WORK ORDER.
Below is a block of entries; repeat exactly the lines starting at the line that contains "This screenshot has width=904, height=773." and ending at the line that contains "The width and height of the screenshot is (1180, 538).", both included.

[AVAILABLE DATA — start]

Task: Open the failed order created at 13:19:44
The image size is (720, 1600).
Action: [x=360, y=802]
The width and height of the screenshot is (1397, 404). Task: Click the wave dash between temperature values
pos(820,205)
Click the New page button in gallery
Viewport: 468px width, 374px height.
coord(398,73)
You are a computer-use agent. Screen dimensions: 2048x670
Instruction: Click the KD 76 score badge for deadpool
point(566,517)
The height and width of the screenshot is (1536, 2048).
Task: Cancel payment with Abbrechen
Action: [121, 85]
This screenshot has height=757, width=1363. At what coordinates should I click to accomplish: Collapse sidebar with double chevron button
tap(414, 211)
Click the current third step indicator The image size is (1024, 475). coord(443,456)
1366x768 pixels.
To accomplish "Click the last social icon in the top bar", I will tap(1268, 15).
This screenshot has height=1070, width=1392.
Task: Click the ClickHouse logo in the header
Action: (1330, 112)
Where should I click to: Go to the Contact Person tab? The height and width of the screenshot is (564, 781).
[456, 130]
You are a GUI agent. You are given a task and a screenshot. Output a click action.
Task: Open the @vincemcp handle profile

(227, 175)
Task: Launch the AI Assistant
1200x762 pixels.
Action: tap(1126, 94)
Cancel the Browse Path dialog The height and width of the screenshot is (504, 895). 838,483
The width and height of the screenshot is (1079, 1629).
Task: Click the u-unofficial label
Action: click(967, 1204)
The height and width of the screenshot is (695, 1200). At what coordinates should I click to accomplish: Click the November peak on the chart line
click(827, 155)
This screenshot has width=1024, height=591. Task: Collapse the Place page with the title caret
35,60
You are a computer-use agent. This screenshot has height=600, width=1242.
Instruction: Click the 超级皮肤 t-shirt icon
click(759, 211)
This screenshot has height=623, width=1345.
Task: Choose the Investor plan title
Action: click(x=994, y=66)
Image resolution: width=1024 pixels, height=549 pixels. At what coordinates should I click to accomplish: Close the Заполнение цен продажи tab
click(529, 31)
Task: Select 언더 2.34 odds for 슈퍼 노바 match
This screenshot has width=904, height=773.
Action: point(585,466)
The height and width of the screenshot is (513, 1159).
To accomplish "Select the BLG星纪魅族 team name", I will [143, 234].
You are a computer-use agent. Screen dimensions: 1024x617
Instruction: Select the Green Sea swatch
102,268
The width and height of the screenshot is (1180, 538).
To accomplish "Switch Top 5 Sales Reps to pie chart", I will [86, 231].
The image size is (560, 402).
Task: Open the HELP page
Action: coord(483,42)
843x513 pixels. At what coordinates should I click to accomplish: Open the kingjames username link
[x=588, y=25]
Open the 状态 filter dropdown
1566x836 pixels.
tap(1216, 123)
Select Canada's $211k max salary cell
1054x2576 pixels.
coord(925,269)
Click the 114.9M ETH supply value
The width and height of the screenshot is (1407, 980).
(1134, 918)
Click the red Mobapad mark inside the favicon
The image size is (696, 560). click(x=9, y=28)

[AVAILABLE DATA — finish]

YOUR RESPONSE.
This screenshot has width=904, height=773.
Action: point(585,466)
The height and width of the screenshot is (513, 1159).
To accomplish "Select the BLG星纪魅族 team name", I will [143, 234].
You are a computer-use agent. Screen dimensions: 1024x617
Instruction: Select the Green Sea swatch
102,268
The width and height of the screenshot is (1180, 538).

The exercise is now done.